(Supplied material Opens)

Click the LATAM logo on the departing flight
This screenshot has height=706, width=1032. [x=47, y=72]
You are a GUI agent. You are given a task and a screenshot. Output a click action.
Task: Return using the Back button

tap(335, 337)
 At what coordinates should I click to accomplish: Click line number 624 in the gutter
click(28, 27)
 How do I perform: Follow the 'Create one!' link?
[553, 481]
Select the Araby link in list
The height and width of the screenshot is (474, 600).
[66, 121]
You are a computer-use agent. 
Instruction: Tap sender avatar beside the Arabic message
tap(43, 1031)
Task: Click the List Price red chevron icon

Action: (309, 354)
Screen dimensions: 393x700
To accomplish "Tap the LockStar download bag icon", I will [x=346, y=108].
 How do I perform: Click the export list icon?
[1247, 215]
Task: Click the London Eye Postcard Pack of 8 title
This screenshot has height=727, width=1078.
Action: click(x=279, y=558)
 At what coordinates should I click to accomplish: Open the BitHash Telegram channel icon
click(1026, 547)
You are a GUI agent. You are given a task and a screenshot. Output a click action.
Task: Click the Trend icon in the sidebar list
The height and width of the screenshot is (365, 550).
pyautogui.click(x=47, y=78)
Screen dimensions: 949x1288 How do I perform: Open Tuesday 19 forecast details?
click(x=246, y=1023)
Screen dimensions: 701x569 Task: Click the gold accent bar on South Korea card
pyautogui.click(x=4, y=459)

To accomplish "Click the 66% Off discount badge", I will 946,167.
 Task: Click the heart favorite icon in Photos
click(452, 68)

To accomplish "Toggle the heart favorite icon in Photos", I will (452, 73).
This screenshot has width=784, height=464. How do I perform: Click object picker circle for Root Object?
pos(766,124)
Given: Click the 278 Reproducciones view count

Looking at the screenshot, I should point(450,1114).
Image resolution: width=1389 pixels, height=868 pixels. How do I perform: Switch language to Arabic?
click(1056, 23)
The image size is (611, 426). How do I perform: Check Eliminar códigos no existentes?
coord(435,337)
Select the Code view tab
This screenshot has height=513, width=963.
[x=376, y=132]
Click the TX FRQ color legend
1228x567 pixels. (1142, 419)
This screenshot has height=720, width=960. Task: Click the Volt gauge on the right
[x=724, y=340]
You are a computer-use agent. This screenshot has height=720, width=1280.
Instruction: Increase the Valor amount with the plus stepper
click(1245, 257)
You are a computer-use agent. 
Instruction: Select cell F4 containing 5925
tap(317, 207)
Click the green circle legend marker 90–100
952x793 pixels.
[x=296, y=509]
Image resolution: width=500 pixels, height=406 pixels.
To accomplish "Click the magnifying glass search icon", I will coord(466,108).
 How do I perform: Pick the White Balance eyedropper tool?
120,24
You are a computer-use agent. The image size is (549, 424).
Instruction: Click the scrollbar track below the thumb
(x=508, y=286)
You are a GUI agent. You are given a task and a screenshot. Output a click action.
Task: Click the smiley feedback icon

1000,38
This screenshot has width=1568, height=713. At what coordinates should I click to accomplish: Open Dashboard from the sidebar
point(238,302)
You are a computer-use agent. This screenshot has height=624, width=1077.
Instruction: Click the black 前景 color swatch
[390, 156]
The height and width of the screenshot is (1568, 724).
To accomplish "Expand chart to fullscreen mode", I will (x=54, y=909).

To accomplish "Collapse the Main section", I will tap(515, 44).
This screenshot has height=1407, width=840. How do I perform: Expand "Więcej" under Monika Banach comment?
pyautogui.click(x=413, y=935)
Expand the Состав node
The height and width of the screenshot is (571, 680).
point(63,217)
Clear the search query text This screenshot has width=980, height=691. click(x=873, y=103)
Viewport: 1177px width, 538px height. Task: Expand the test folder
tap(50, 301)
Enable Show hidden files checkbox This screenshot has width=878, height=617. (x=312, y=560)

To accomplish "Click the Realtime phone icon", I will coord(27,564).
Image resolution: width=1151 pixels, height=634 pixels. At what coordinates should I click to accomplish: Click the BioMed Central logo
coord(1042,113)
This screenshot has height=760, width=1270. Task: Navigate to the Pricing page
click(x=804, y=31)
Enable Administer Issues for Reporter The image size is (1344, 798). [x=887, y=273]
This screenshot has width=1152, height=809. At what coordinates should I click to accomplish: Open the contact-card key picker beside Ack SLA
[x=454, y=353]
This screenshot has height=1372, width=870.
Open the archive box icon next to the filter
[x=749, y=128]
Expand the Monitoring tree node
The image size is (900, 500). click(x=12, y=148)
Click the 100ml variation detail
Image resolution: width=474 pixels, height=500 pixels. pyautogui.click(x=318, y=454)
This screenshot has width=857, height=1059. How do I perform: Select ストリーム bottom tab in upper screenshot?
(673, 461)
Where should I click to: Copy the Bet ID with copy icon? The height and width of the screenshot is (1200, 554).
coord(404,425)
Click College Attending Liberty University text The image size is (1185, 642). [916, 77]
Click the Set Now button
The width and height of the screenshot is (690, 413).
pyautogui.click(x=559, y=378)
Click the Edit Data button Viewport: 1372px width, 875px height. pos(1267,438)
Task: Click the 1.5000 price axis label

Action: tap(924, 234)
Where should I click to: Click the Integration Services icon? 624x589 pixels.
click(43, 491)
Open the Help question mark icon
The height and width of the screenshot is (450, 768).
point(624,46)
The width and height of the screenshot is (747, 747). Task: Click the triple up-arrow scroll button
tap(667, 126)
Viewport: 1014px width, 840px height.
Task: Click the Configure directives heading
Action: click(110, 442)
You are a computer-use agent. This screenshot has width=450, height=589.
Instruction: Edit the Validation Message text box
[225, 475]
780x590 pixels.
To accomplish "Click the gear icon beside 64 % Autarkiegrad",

(Supplied material Closes)

**Work task:** An exact copy of the lines above, from the one containing "Clear the search" through the one containing "Enable Administer Issues", is the whole of the answer.

**Result below:**
Clear the search query text This screenshot has width=980, height=691. click(x=873, y=103)
Viewport: 1177px width, 538px height. Task: Expand the test folder
tap(50, 301)
Enable Show hidden files checkbox This screenshot has width=878, height=617. (x=312, y=560)

To accomplish "Click the Realtime phone icon", I will coord(27,564).
Image resolution: width=1151 pixels, height=634 pixels. At what coordinates should I click to accomplish: Click the BioMed Central logo
coord(1042,113)
This screenshot has height=760, width=1270. Task: Navigate to the Pricing page
click(x=804, y=31)
Enable Administer Issues for Reporter The image size is (1344, 798). [x=887, y=273]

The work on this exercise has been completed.